Analyst Mike Carroll, of RBC Capital Markets, said most analysts expected Mr. Chapman to step down in the next year or two, so there is no fear that the company was unprepared for change.
“I think the company has positioned itself well. They have a pretty good bench of talent,” Mr. Carroll said. “I think it will be a smooth transition.”
Mr. Chapman joined Health Care REIT in 1992 as vice president and general counsel after a career as an attorney and senior partner at Shumaker, Loop & Kendrick LLC in Toledo.
In 1996, Mr. Chapman became chairman and CEO of Health Care REIT, which was founded as Health Care Fund in 1970 in Lima, Ohio, by Frederic D. “Fritz” Wolfe and Bruce G. Thompson. The two founders created the fund to finance the construction of nursing homes and hospitals for another company that eventually became Health Care & Retirement Corp. of America, and later HCR ManorCare.
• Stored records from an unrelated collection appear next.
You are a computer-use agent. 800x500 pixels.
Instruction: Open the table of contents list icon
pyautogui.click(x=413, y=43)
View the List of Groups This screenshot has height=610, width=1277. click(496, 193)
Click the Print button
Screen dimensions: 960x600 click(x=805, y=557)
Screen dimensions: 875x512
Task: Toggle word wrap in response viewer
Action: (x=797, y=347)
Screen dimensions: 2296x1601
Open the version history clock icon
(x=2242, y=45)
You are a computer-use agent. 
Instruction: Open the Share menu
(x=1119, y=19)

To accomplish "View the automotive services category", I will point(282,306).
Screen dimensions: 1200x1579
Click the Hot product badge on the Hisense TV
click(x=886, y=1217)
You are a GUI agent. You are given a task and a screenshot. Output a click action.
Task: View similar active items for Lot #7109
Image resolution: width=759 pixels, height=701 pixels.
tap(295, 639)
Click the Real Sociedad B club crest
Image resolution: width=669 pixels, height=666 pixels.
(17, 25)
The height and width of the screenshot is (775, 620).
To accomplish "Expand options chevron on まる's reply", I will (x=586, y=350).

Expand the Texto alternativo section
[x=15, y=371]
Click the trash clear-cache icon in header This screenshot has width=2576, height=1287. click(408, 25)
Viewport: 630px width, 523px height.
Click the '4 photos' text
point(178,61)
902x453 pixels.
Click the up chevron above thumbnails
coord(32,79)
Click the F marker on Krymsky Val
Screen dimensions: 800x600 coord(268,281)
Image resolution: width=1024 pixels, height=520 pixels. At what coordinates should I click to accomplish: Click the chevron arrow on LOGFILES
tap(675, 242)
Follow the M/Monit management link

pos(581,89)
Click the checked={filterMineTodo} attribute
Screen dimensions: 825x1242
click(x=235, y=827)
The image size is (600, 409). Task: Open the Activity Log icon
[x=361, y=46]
“One of the things that is tremendous and differentiates us from others in the industry is our relationships with leading healthcare providers in the U.S., Canada, and the U.K. That has been the strategy that has made this company grow so tremendously,” Mr. DeRosa said. “We are partners, we are deeply engaged in health care, and that’s something that I plan to be more vocal about,” he said.
“We have an opinion and a very valid viewpoint on the future direction of health care. I feel a company like HCN should be at the table to define the new model of health-care delivery in the future. And we will be turning up the volume a little bit.”
Health Care REIT’s shares fell 8 cents Monday to close at $61.69.